Les llamamos ‘sopas frías’ aunque no tengan nada que ver con la definición que el diccionario nos da de la palabra ‘sopa’, que lleva implícita la presencia del pan; pero, se llamen o no sopas, y lleven o no pan, que alguna puede llevarlo, las conocemos con ese nombre, ‘sopas frías’, y las consumimos preferentemente en verano… aunque pueden hacerse y tomarse todo el año.
La más popular en España es, claro, el gazpacho. El gazpacho ‘rojo’, que también los hay blancos -caso del ajoblanco malagueño- y verdes -el onubense de cilantro o culantro-. Un gazpacho que no tiene nada que ver con el que criticaba Sancho Panza, ya que la incorporación al mismo del tomate es cosa más reciente de lo que podría pensarse, ya que esa hortaliza llegó a España en el siglo XVI; pero, en la primera mitad del XIX, todavía el inglés George Borrow, en La Biblia en España, describe un gazpacho y cita como ingredientes pan, ajos, aceite, vinagre, sal y agua: nada de tomate, ni de pepino, ni de pimiento… Siempre he dicho que me gustaría mucho saber qué dijeron los ‘puristas’ del gazpacho cuando a alguien se le ocurrió incorporar el tomate a la emulsión antes citada.
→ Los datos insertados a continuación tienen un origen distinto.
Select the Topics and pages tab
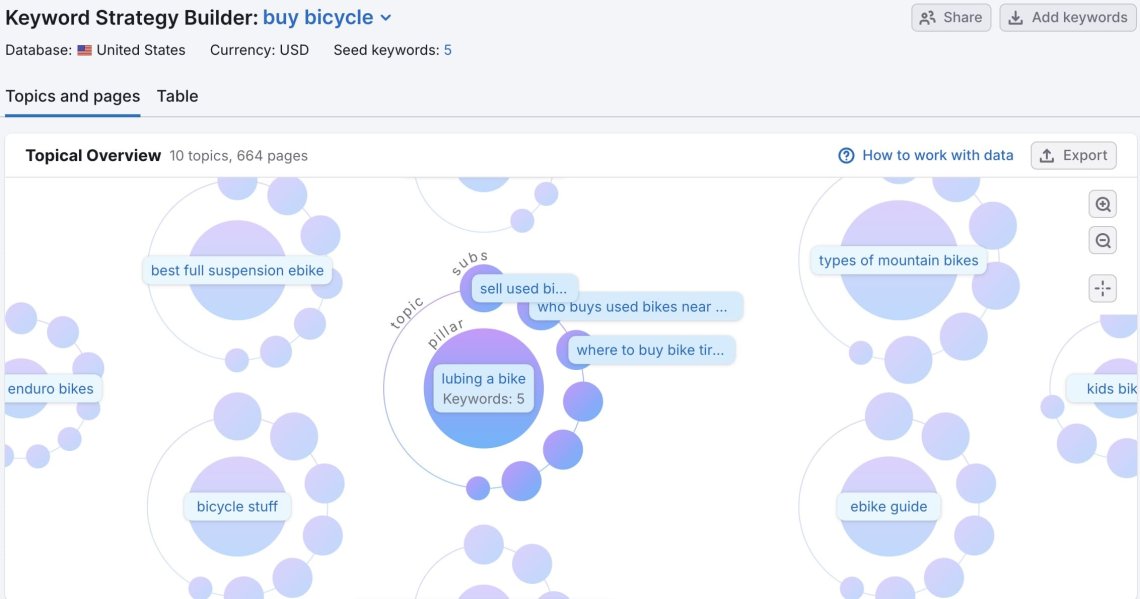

Seguramente pusieron el grito en el cielo, como lo ponen ahora quienes consideran una herejía la supresión del pan remojado de los ingredientes del gazpacho. Les diré que en mi casa no lo usamos. El gazpacho hace años que ha dejado de ser el único alimento que tomaba a mediodía un agricultor que llevaba toda la mañana destripando terrones al sol; hoy es una entrada a la que se le pide, sobre todo, ligereza y capacidad refrescante. El pan no pinta nada ahí… salvo en daditos, mejor secos en el horno, para poner como guarnición, si se pone. Lo que pasa es que últimamente proliferan los gazpachos que podríamos llamar ‘de mar y huerta’, ésos que llevan como elementos sólidos algún tipo de marisco, desde langosta a gambas; eso ya es algo más que un refresco.
Mencionamos antes al ajoblanco. Es, ya lo hemos dicho, un gazpacho ‘blanco’. Sus ingredientes principales, en la versión más extendida, son el ajo y las almendras, pero también puede hacerse, muy rico, de piñones, y hasta de habas. Lo clásico es servirlo con uvas moscatel sin pepitas como tropezones, pero también le van muy bien unas bolas de melón, cuanto más dulce mejor… e incluso, y esto va para los ultraortodoxos, unos daditos de melocotón en almíbar.
La otra gran sopa fría de la cocina mundial -hay más, sobre todo en el Mediterráneo oriental, y sobre todo a base de pepino- es, sin duda, la vichyssoise, que no es más que una versión en frío de una tradicionalísima crema de puerros. Al parecer, según cuenta el maestro Néstor Luján, el origen de esta sopa, llamada ‘la gran dama blanca’, hay que buscarlo en los Estados Unidos, concretamente en Nueva York, donde la habría servido Louis Diat, jefe de cocina del Ritz neoyorquino, y cuyo hermano Lucien desempeñaba el mismo puesto en el Plaza Athénée de París. O sea, estadounidense, pero de padre francés. En cualquier caso, es una sopa ilustrísima… cuando se hace como es debido, sin racanear la nata y decorando con briznas de cebollino, nunca de perejil, ni aun en el caso de que ustedes sean incondicionales del ‘perejilero’ mayor del reino, mi admirado Karlos Arguiñano. Obviamente, todo es mejorable, y una vichyssoise puede alcanzar categoría verdaderamente aristocrática si, ya servida en las tazas, boles o lo que se use para tomarla, se añade a cada ración una cucharada, ni pródiga ni tacaña, de buen caviar; el peligro es que luego a uno le sabe peor la versión normal de la vichyssoise.
Con estas tres ya podríamos cubrir todo un verano, alternándolas y teniendo siempre en la nevera una buena jarra con cualquiera de ellas; porque una sopa fría, sobre todo un gazpacho de los actuales, que es más que nada un zumo de hortalizas aliñado, puede apetecer en cualquier momento, sin necesidad de esperar la hora de sentarse a la mesa. Ésa sí que es una bebida ‘de verano’… y un entrante, una vez complicado o decorado más o menos, para cualquier época del año.